GATOMAQUIA
Yo es que soy un gato muy leído. Siempre se habla de los ratones de biblioteca, pero los ratones no leen los libros, sólo usan sus tapas para afilarse los dientes y sospecho que en épocas de hambruna hasta se zampan algún que otro soneto, según delata el regusto a papel de alguno de los que, cada vez con más dificultad, todavía soy capaz de cazar.
No siempre fuí , de todas maneras, un viejo gato de pueblo. Mis primeros recuerdos son las paredes de una caja de galletas en la cual me trasladaron siendo sólo una bolita de pelos palpitantes, hasta el urbanita hogar de mis primeros, y únicos, dueños, quienes me pusieron por nombre Pelusa, que era el apodo de un futbolista muy famoso por entonces, con una cabellera oscura como la mía y que, al parecer, manejaba el balón con la misma gracia con la que yo jugueteaba con lo ovillos de lana.
Con el paso del tiempo también pude haberme convertido en un drogadicto, como aquellos gatos de mi infancia que me invitaban desde el callejón a sus correrías y a los que acompañé más de una vez, con los que me revolqué enloquecido por la tierra de los descampados, después de haber mascado arbustos mágicos, a los que lamí las heridas que les abrían los perros guardianes de los chalets en los que entrábamos a rondar a lindas siamesas, con los que compartí las raspas de pescado y los trozos de pizza de los contenedores…
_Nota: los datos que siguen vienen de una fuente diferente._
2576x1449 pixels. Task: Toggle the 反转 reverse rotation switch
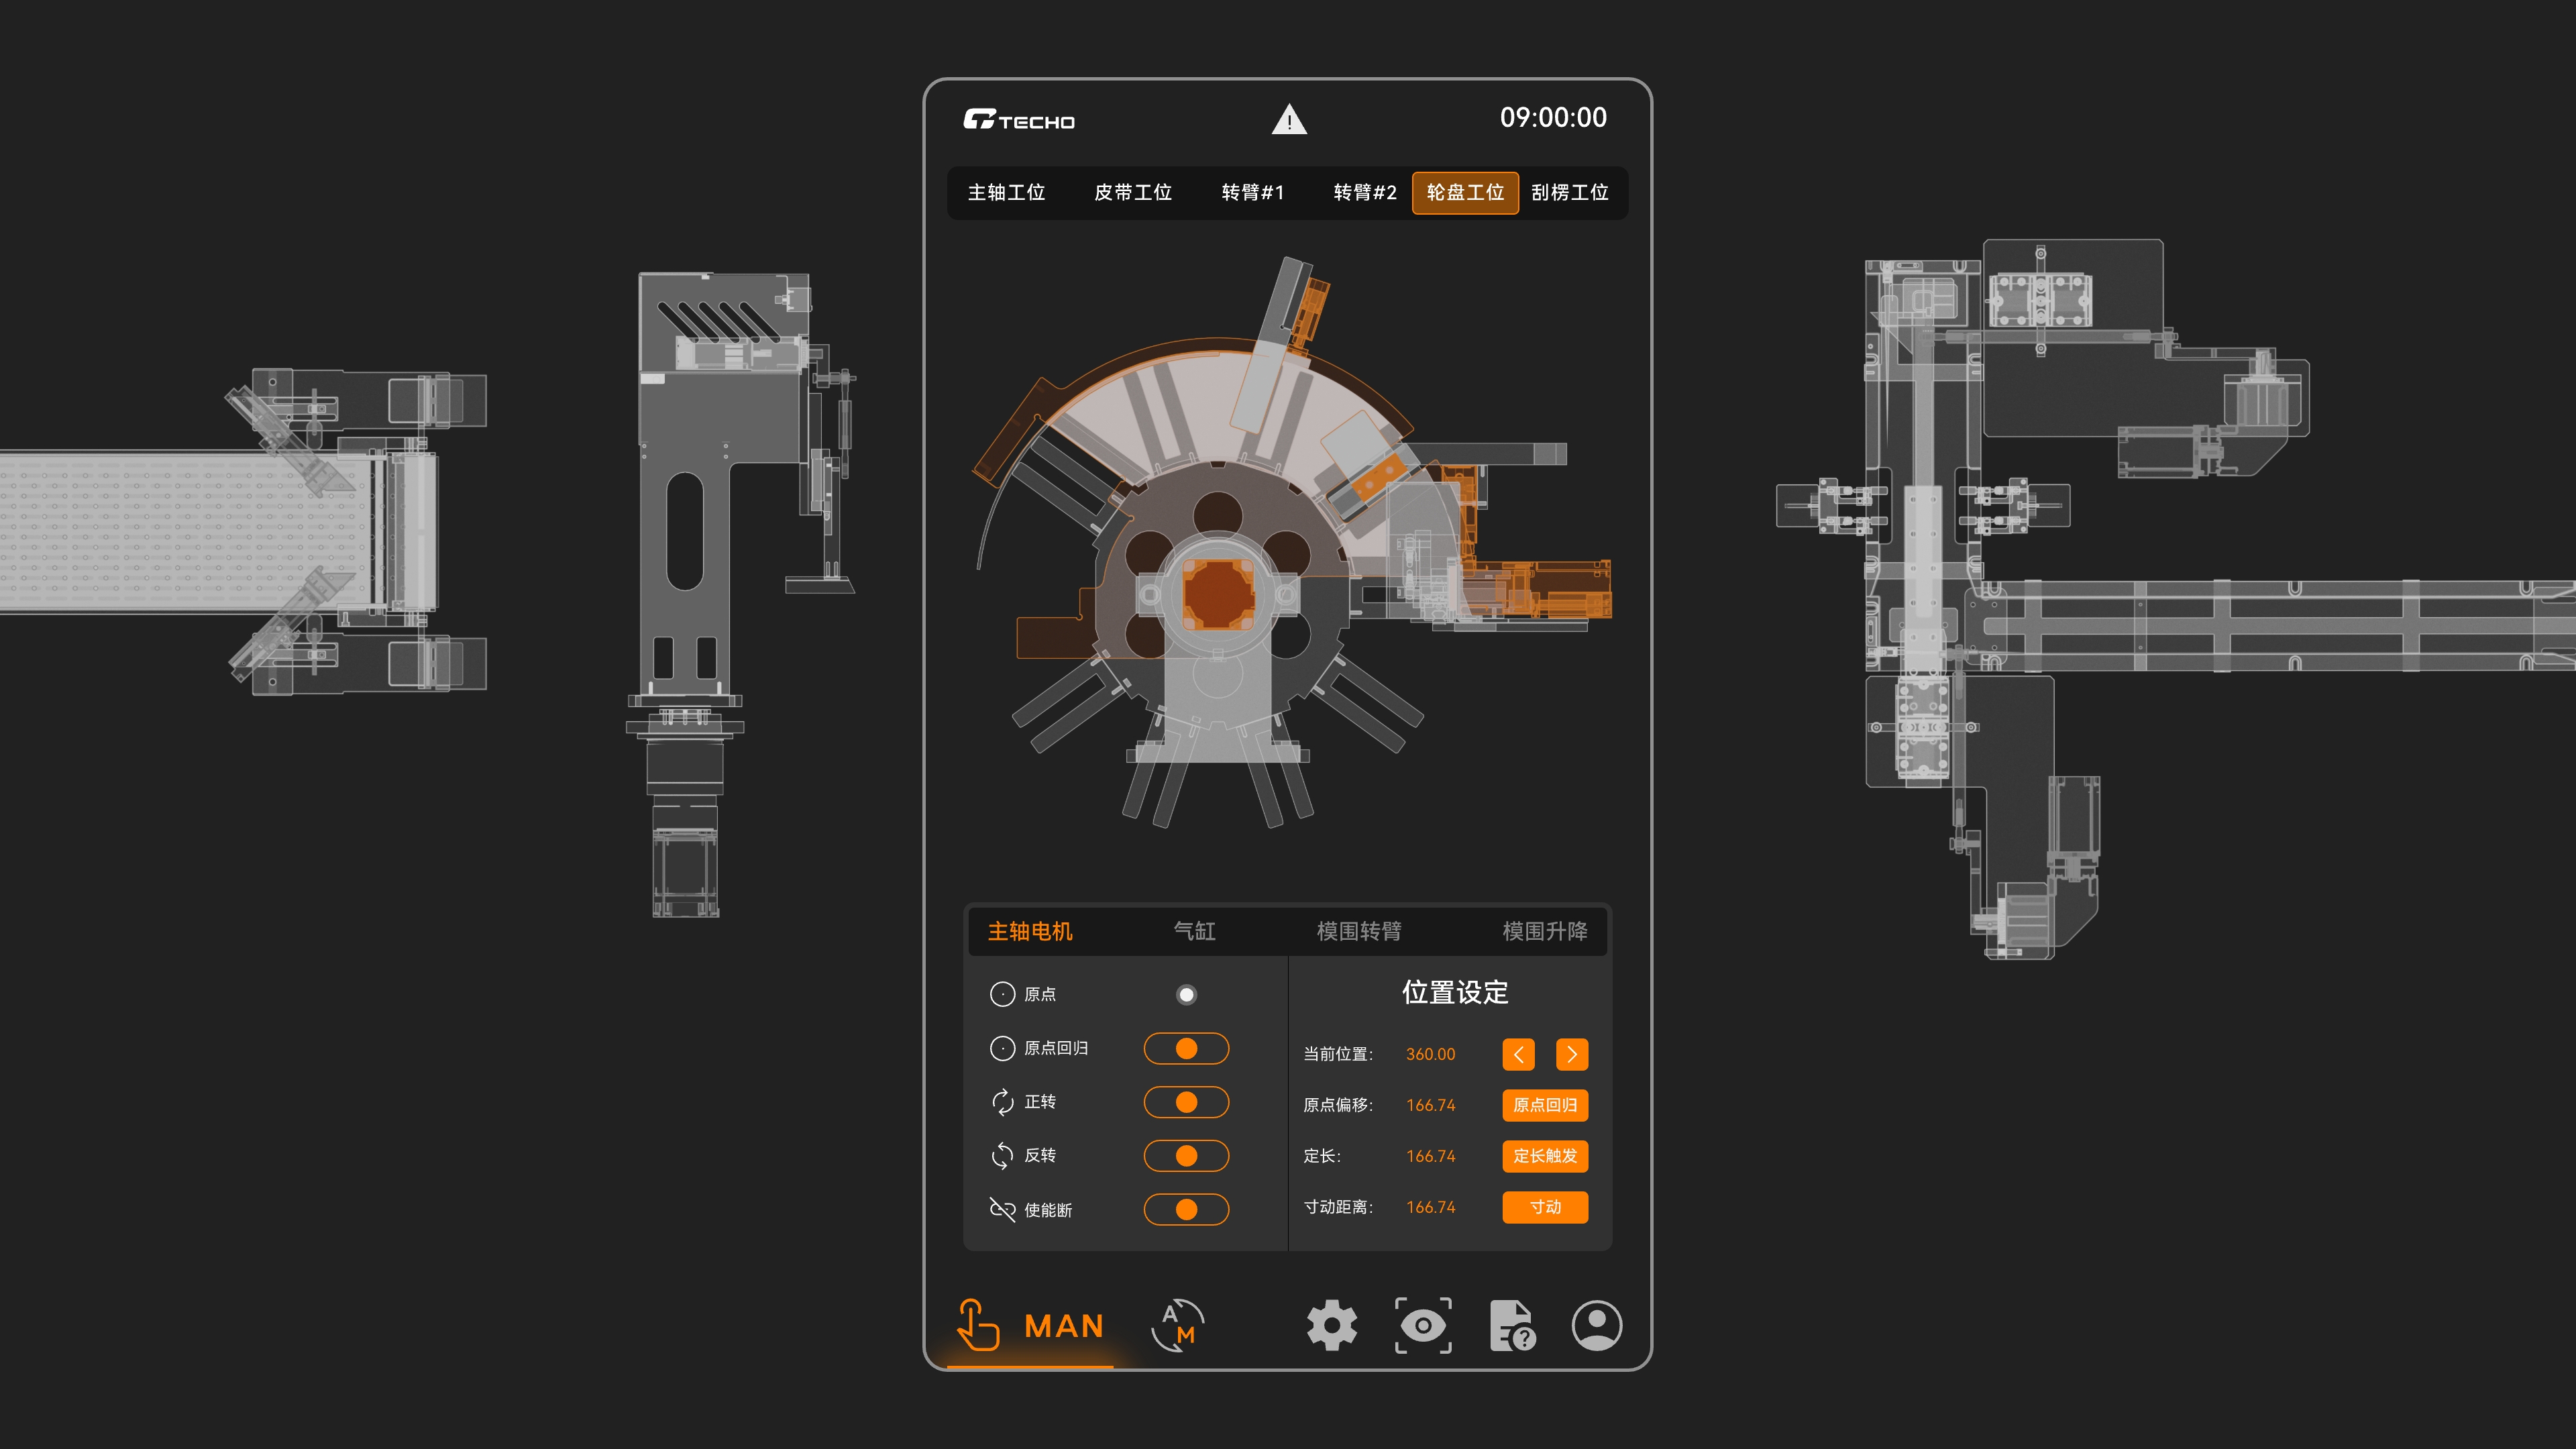tap(1186, 1156)
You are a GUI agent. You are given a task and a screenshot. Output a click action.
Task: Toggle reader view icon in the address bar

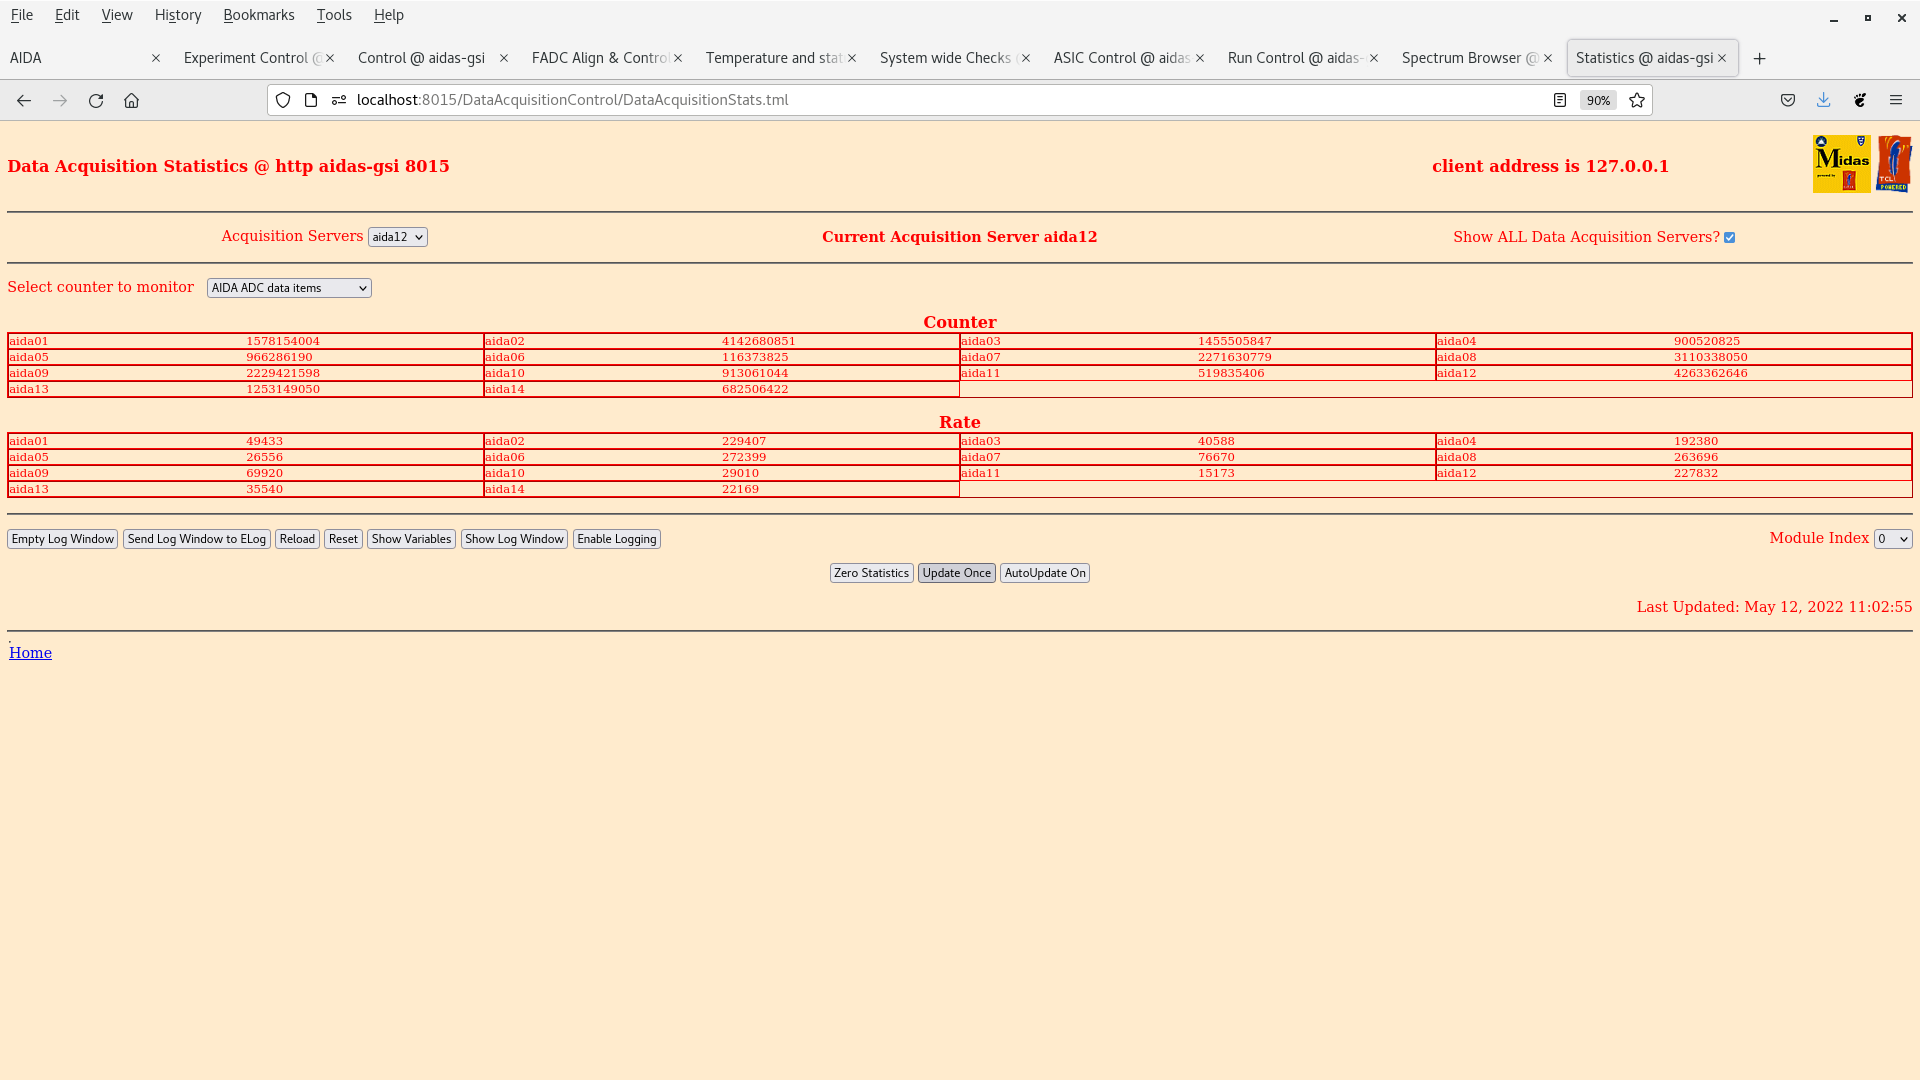[1560, 100]

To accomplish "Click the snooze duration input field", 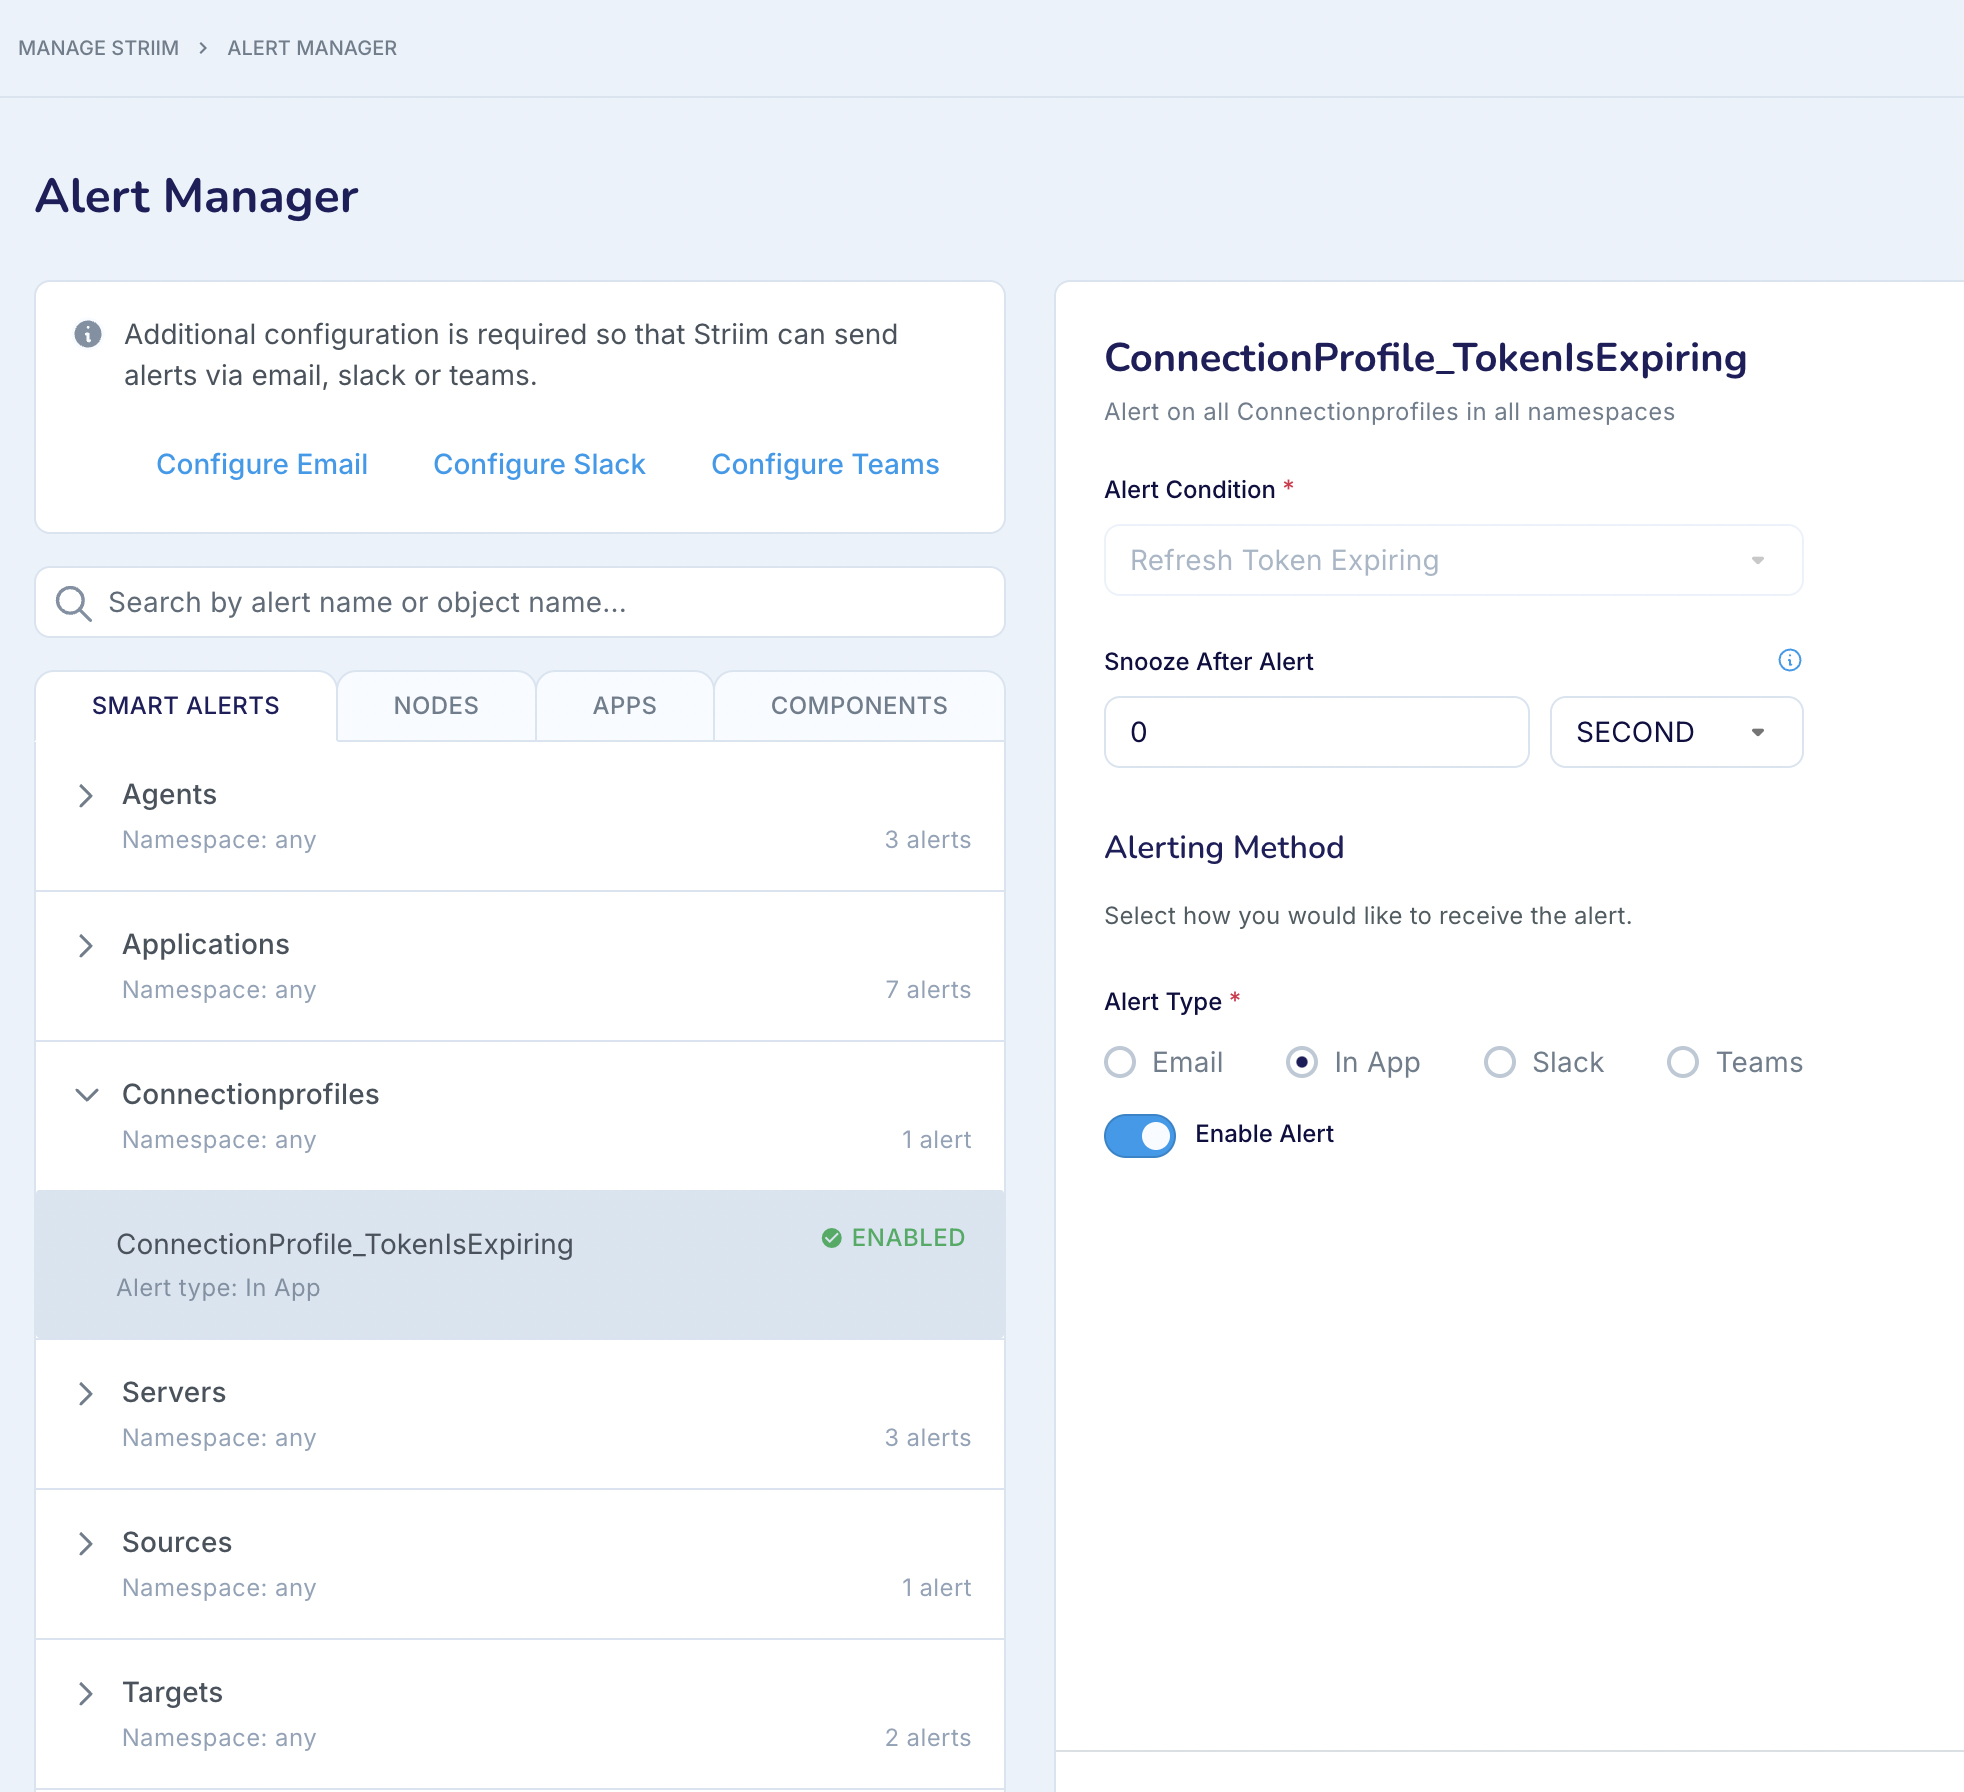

Pero una noche, al rasgar una de aquellas bolsas de basura, se postraron a mis pies los cadáveres de seis mininos recién nacidos y un escalofrío recorrió mi columna vertebral, replegándola como un muelle que me impulsaba de vuelta a casa, de donde decidí no volver a salir y escuchar las aventuras salvajes con las que mis compañeros me tentaban desde el callejón y con cuyos mimbres urdía historias que les contaba de madrugada desde el alfeizar y con las que me gané su respeto, haciéndoles olvidar lo que en realidad era, un gato timorato que vivía mi vida a través de las suyas.
Había días, sin embargo, en los que sentía un impulso irresistible que me pinchaba entre las patas para volver a las calles con mis amigos, pero conseguía aplacarlo frotándome sobre los jerseys de lana de mis amos, u orinándome en sus cortinas, lo cual, lo reconozco, no era el comportamiento propio de un gato instruido como yo, pero que no podía evitar, pues obedecía a una fuerza superior a mí y que a la postre terminó por expulsarme de aquel lugar. El olor de mis hormonas quizás resultara irresistible para las lindas gatitas, pero a los humanos les repelía hasta tal punto que decidieron cortarlo de raíz, situando la raíz a la altura exacta de mis testículos.
Me convertí de esa manera en un gato redoblado en su tamaño y en su carácter huraño. Ya ni siquiera encontraba un desahogo en contar historias a mis congéneres a la luz de la luna, sólo era capaz de disipar el recuerdo de la dolorosa castración volviendo a mascar hojas, esta vez las de ciertas plantas de interior, que resultaron ser las favoritas de la señora de la casa, lo cual propició mi salida de la misma. Ya no era aquella preciosa bolita de pelos que cabía en una caja de galletas sino un monstruoso gato cascarrabias.